(Data extracts)
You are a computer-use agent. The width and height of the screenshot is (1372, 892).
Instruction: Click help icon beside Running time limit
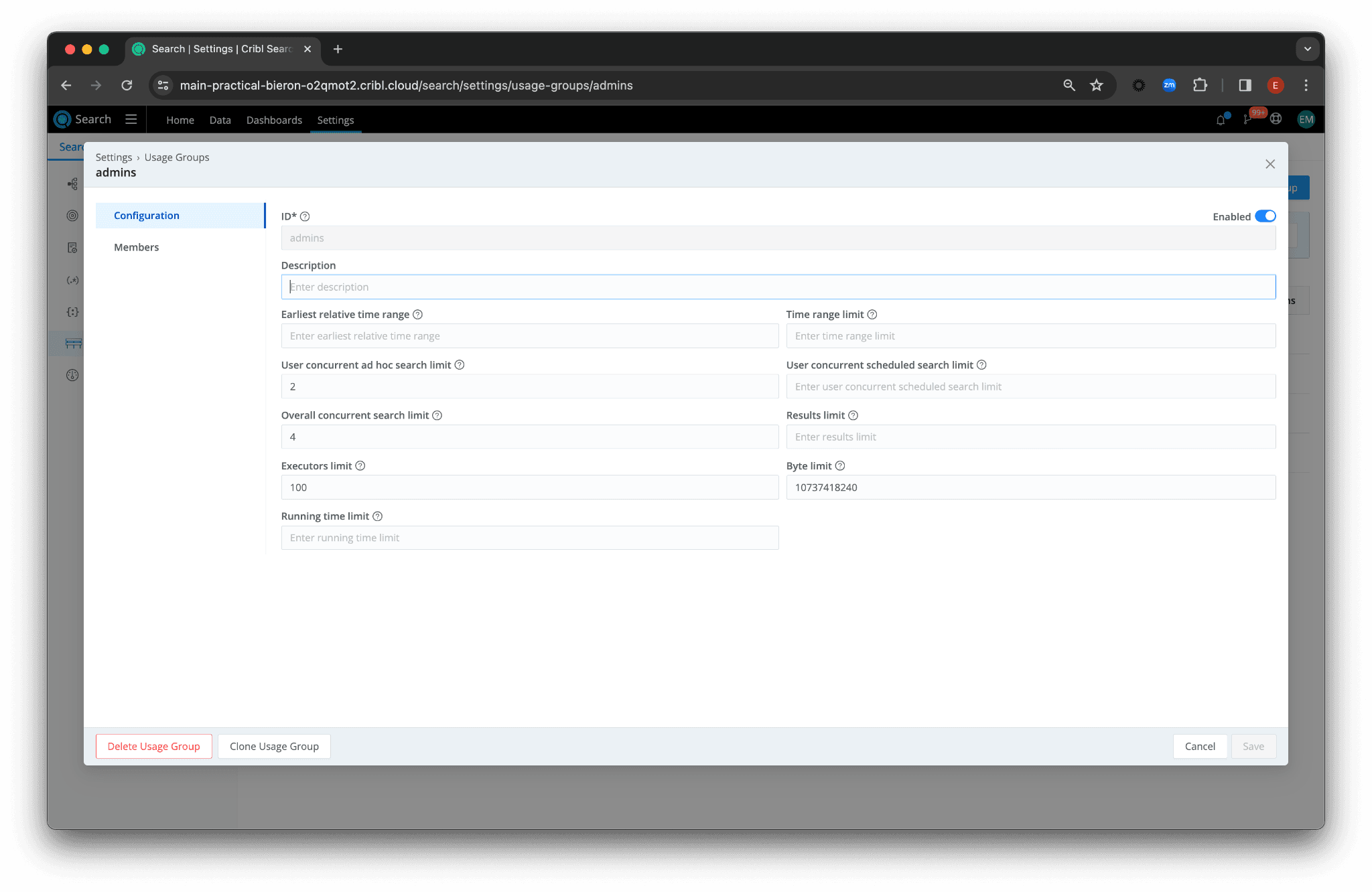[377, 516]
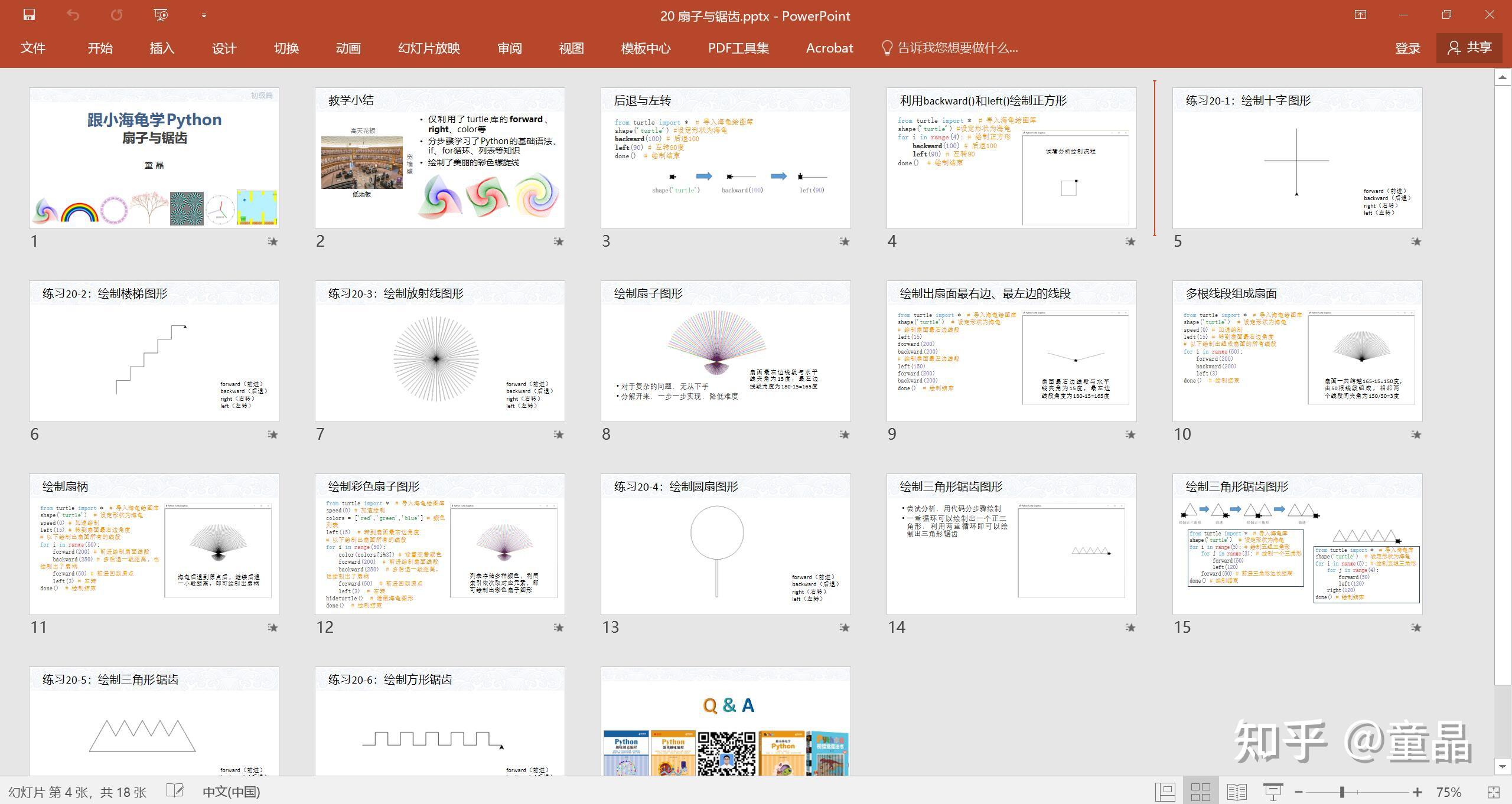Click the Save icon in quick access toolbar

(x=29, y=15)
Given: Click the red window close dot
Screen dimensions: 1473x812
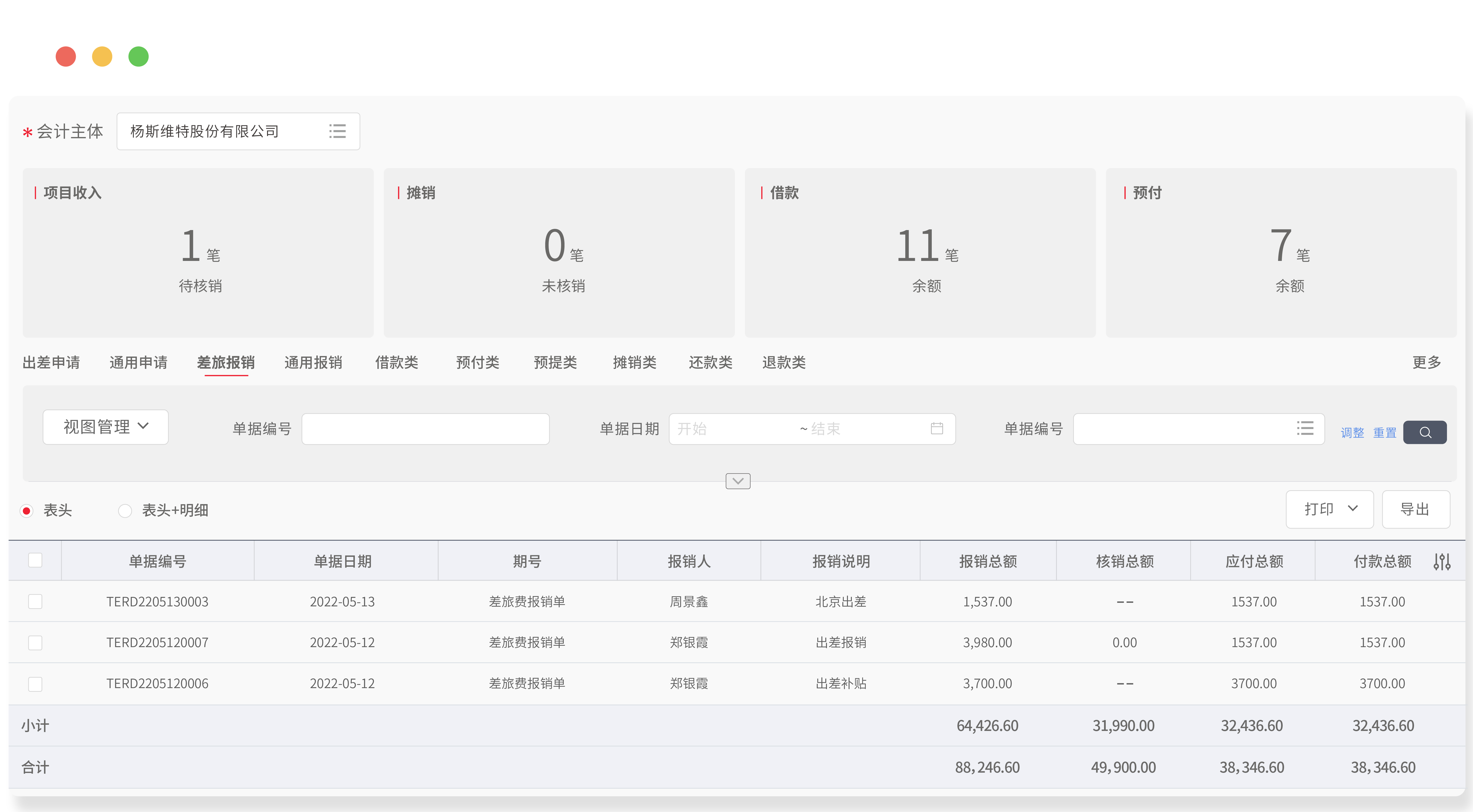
(End Data extracts)
(Data extracts)
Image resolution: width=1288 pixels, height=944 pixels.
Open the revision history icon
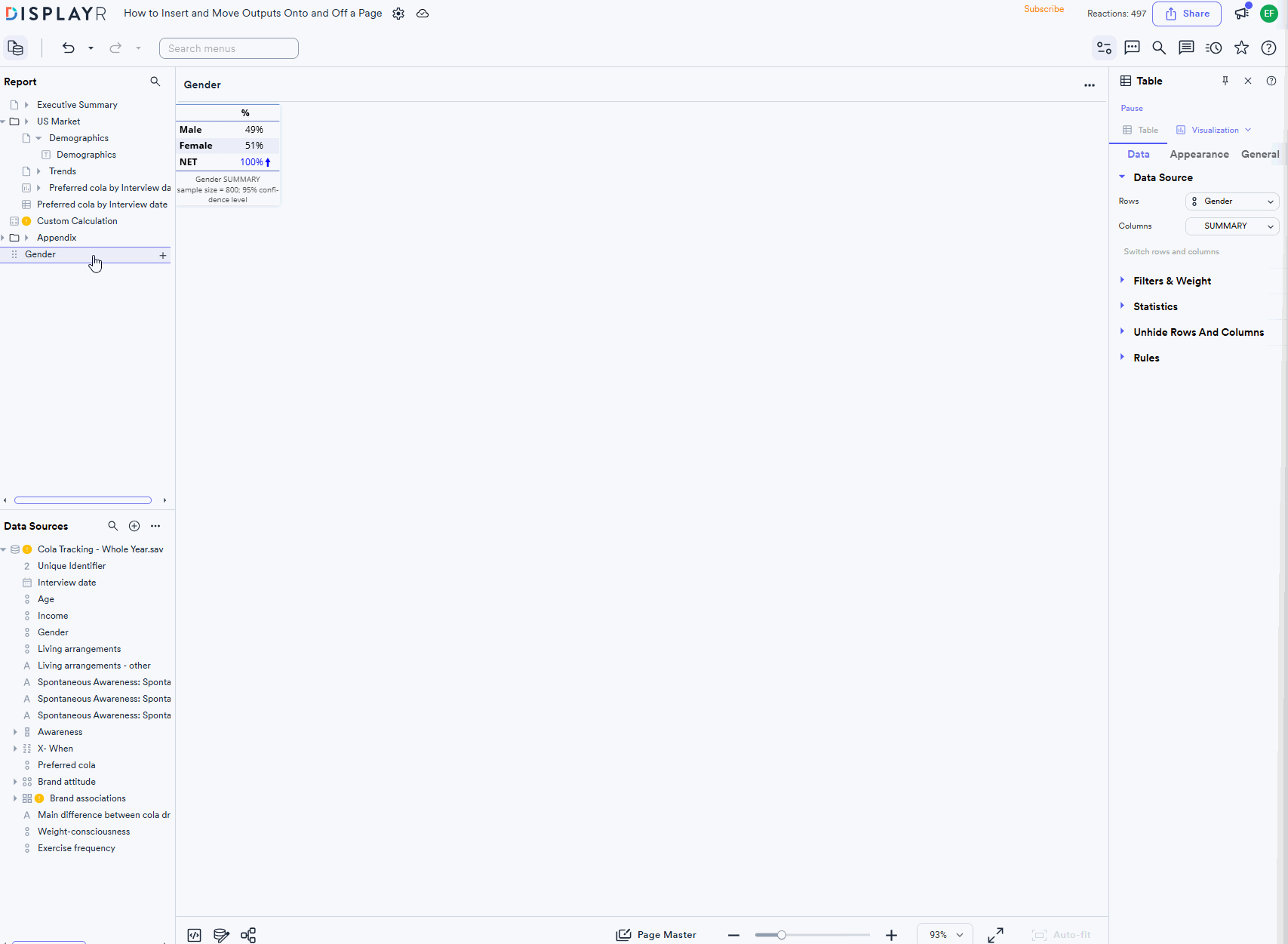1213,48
(End Data extracts)
== Requirement ==
Leaving all pictures out, output exactly the lines of the material above from the line with "You are a computer-use" to the line with "Screen dimensions: 1473x812", both included.

== Answer to this exercise ==
You are a computer-use agent. The width and height of the screenshot is (1372, 892).
Instruction: Click help icon beside Running time limit
[377, 516]
Click the Save icon in quick access toolbar

(x=29, y=15)
Given: Click the red window close dot
Screen dimensions: 1473x812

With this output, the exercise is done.